# WORK REQUIRED
Your answer should be a faithful copy of the entire listing.

# DATASET RECORDS
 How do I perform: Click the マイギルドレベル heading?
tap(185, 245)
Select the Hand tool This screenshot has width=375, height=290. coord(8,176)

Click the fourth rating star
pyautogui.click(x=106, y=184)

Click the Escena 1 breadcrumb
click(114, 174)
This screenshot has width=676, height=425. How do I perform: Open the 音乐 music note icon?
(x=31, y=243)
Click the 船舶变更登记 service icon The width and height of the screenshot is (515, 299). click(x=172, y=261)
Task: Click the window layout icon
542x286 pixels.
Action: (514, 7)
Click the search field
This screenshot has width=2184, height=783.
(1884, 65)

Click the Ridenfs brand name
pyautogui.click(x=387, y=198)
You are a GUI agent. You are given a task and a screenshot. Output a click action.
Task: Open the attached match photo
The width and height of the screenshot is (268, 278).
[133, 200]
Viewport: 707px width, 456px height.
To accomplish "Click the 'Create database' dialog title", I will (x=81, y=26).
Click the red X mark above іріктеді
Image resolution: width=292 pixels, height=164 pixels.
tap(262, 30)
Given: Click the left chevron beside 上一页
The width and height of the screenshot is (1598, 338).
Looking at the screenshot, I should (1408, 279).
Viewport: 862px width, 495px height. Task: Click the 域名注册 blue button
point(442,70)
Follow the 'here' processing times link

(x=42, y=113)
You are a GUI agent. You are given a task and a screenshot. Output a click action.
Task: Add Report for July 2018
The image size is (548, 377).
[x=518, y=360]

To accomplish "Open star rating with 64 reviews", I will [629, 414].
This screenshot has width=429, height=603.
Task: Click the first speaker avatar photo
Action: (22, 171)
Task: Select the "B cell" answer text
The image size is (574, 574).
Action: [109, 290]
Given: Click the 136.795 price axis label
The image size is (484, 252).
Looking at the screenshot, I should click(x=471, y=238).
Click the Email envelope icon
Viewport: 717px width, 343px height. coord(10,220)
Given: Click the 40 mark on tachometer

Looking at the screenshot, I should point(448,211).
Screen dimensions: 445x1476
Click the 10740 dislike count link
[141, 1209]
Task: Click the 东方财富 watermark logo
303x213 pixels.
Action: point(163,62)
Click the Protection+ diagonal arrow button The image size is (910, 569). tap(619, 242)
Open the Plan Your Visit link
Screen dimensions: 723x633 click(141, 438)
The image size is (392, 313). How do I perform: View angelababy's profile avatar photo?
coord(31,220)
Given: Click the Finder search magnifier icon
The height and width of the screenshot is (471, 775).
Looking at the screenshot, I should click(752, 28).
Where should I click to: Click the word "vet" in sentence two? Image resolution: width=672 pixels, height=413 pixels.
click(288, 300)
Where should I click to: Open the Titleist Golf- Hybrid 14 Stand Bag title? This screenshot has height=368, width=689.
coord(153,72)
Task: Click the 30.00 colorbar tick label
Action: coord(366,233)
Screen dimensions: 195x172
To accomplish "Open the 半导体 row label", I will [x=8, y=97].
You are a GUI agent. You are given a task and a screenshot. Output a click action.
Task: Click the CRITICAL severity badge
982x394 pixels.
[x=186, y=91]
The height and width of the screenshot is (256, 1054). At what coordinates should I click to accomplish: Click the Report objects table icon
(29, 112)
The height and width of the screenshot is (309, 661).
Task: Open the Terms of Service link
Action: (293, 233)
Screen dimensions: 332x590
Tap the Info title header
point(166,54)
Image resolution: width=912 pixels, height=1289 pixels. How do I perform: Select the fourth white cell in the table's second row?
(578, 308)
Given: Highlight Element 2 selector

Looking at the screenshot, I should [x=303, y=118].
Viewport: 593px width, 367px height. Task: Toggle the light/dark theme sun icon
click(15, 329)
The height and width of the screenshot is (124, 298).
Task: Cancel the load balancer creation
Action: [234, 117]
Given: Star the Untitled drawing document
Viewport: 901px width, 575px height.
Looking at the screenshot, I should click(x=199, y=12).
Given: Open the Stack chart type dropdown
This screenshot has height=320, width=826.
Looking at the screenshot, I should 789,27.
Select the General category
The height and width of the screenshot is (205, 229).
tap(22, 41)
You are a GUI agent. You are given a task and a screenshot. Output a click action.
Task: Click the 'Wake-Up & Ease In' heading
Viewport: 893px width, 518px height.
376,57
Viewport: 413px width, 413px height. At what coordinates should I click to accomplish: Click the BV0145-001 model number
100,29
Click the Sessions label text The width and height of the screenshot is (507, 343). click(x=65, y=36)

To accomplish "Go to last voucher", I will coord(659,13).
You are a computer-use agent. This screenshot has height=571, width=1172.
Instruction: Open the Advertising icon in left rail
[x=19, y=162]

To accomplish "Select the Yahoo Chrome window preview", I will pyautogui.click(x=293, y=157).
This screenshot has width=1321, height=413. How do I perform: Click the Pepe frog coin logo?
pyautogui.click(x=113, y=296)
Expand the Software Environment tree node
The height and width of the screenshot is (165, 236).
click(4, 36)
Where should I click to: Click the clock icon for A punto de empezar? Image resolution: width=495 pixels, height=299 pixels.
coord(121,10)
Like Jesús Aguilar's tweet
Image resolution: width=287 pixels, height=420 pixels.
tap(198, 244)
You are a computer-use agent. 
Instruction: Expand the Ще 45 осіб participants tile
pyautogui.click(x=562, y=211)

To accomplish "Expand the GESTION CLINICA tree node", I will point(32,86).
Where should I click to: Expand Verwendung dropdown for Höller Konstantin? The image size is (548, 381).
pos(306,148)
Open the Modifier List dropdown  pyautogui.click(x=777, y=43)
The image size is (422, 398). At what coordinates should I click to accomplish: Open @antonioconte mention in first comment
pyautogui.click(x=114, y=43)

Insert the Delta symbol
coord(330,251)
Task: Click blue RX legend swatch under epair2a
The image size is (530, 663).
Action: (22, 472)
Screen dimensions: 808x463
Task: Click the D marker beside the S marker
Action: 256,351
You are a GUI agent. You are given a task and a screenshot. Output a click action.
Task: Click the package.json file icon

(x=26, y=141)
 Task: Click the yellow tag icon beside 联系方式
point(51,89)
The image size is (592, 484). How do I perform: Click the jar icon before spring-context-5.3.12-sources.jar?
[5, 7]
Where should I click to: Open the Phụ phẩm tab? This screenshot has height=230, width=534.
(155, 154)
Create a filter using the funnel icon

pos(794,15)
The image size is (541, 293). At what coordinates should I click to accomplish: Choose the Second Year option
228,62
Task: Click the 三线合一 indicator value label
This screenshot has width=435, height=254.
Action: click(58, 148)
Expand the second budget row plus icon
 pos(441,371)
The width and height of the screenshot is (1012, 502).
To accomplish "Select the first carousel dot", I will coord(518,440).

# ANSWER BOX
 How do I perform: Click the マイギルドレベル heading?
tap(185, 245)
Select the Hand tool This screenshot has width=375, height=290. coord(8,176)

Click the fourth rating star
pyautogui.click(x=106, y=184)

Click the Escena 1 breadcrumb
click(114, 174)
This screenshot has width=676, height=425. How do I perform: Open the 音乐 music note icon?
(x=31, y=243)
Click the 船舶变更登记 service icon The width and height of the screenshot is (515, 299). click(x=172, y=261)
Task: Click the window layout icon
542x286 pixels.
Action: (514, 7)
Click the search field
This screenshot has width=2184, height=783.
(1884, 65)

Click the Ridenfs brand name
pyautogui.click(x=387, y=198)
You are a GUI agent. You are given a task and a screenshot. Output a click action.
Task: Open the attached match photo
The width and height of the screenshot is (268, 278).
[133, 200]
Viewport: 707px width, 456px height.
To accomplish "Click the 'Create database' dialog title", I will (x=81, y=26).
Click the red X mark above іріктеді
Image resolution: width=292 pixels, height=164 pixels.
tap(262, 30)
Given: Click the left chevron beside 上一页
The width and height of the screenshot is (1598, 338).
Looking at the screenshot, I should (1408, 279).
Viewport: 862px width, 495px height. Task: Click the 域名注册 blue button
point(442,70)
Follow the 'here' processing times link

(x=42, y=113)
You are a GUI agent. You are given a task and a screenshot. Output a click action.
Task: Add Report for July 2018
The image size is (548, 377).
[x=518, y=360]

To accomplish "Open star rating with 64 reviews", I will [629, 414].
This screenshot has width=429, height=603.
Task: Click the first speaker avatar photo
Action: (22, 171)
Task: Select the "B cell" answer text
The image size is (574, 574).
Action: [109, 290]
Given: Click the 136.795 price axis label
The image size is (484, 252).
Looking at the screenshot, I should click(x=471, y=238).
Click the Email envelope icon
Viewport: 717px width, 343px height. coord(10,220)
Given: Click the 40 mark on tachometer

Looking at the screenshot, I should point(448,211).
Screen dimensions: 445x1476
Click the 10740 dislike count link
[141, 1209]
Task: Click the 东方财富 watermark logo
303x213 pixels.
Action: point(163,62)
Click the Protection+ diagonal arrow button The image size is (910, 569). tap(619, 242)
Open the Plan Your Visit link
Screen dimensions: 723x633 click(141, 438)
The image size is (392, 313). How do I perform: View angelababy's profile avatar photo?
coord(31,220)
Given: Click the Finder search magnifier icon
The height and width of the screenshot is (471, 775).
Looking at the screenshot, I should click(752, 28).
Where should I click to: Click the word "vet" in sentence two? Image resolution: width=672 pixels, height=413 pixels.
click(288, 300)
Where should I click to: Open the Titleist Golf- Hybrid 14 Stand Bag title? This screenshot has height=368, width=689.
coord(153,72)
Task: Click the 30.00 colorbar tick label
Action: coord(366,233)
Screen dimensions: 195x172
To accomplish "Open the 半导体 row label", I will [x=8, y=97].
You are a GUI agent. You are given a task and a screenshot. Output a click action.
Task: Click the CRITICAL severity badge
982x394 pixels.
[x=186, y=91]
The height and width of the screenshot is (256, 1054). At what coordinates should I click to accomplish: Click the Report objects table icon
(29, 112)
The height and width of the screenshot is (309, 661).
Task: Open the Terms of Service link
Action: (293, 233)
Screen dimensions: 332x590
Tap the Info title header
point(166,54)
Image resolution: width=912 pixels, height=1289 pixels. How do I perform: Select the fourth white cell in the table's second row?
(578, 308)
Given: Highlight Element 2 selector

Looking at the screenshot, I should [x=303, y=118].
Viewport: 593px width, 367px height. Task: Toggle the light/dark theme sun icon
click(15, 329)
The height and width of the screenshot is (124, 298).
Task: Cancel the load balancer creation
Action: [234, 117]
Given: Star the Untitled drawing document
Viewport: 901px width, 575px height.
Looking at the screenshot, I should click(x=199, y=12).
Given: Open the Stack chart type dropdown
This screenshot has height=320, width=826.
Looking at the screenshot, I should 789,27.
Select the General category
The height and width of the screenshot is (205, 229).
tap(22, 41)
You are a GUI agent. You are given a task and a screenshot. Output a click action.
Task: Click the 'Wake-Up & Ease In' heading
Viewport: 893px width, 518px height.
376,57
Viewport: 413px width, 413px height. At what coordinates should I click to accomplish: Click the BV0145-001 model number
100,29
Click the Sessions label text The width and height of the screenshot is (507, 343). click(x=65, y=36)

To accomplish "Go to last voucher", I will coord(659,13).
You are a computer-use agent. This screenshot has height=571, width=1172.
Instruction: Open the Advertising icon in left rail
[x=19, y=162]

To accomplish "Select the Yahoo Chrome window preview", I will pyautogui.click(x=293, y=157).
This screenshot has width=1321, height=413. How do I perform: Click the Pepe frog coin logo?
pyautogui.click(x=113, y=296)
Expand the Software Environment tree node
The height and width of the screenshot is (165, 236).
click(4, 36)
Where should I click to: Click the clock icon for A punto de empezar? Image resolution: width=495 pixels, height=299 pixels.
coord(121,10)
Like Jesús Aguilar's tweet
Image resolution: width=287 pixels, height=420 pixels.
tap(198, 244)
You are a computer-use agent. 
Instruction: Expand the Ще 45 осіб participants tile
pyautogui.click(x=562, y=211)

To accomplish "Expand the GESTION CLINICA tree node", I will point(32,86).
Where should I click to: Expand Verwendung dropdown for Höller Konstantin? The image size is (548, 381).
pos(306,148)
Open the Modifier List dropdown  pyautogui.click(x=777, y=43)
The image size is (422, 398). At what coordinates should I click to accomplish: Open @antonioconte mention in first comment
pyautogui.click(x=114, y=43)

Insert the Delta symbol
coord(330,251)
Task: Click blue RX legend swatch under epair2a
The image size is (530, 663).
Action: (22, 472)
Screen dimensions: 808x463
Task: Click the D marker beside the S marker
Action: 256,351
You are a GUI agent. You are given a task and a screenshot. Output a click action.
Task: Click the package.json file icon

(x=26, y=141)
 Task: Click the yellow tag icon beside 联系方式
point(51,89)
The image size is (592, 484). How do I perform: Click the jar icon before spring-context-5.3.12-sources.jar?
[5, 7]
Where should I click to: Open the Phụ phẩm tab? This screenshot has height=230, width=534.
(155, 154)
Create a filter using the funnel icon

pos(794,15)
The image size is (541, 293). At what coordinates should I click to accomplish: Choose the Second Year option
228,62
Task: Click the 三线合一 indicator value label
This screenshot has width=435, height=254.
Action: click(58, 148)
Expand the second budget row plus icon
 pos(441,371)
The width and height of the screenshot is (1012, 502).
To accomplish "Select the first carousel dot", I will coord(518,440).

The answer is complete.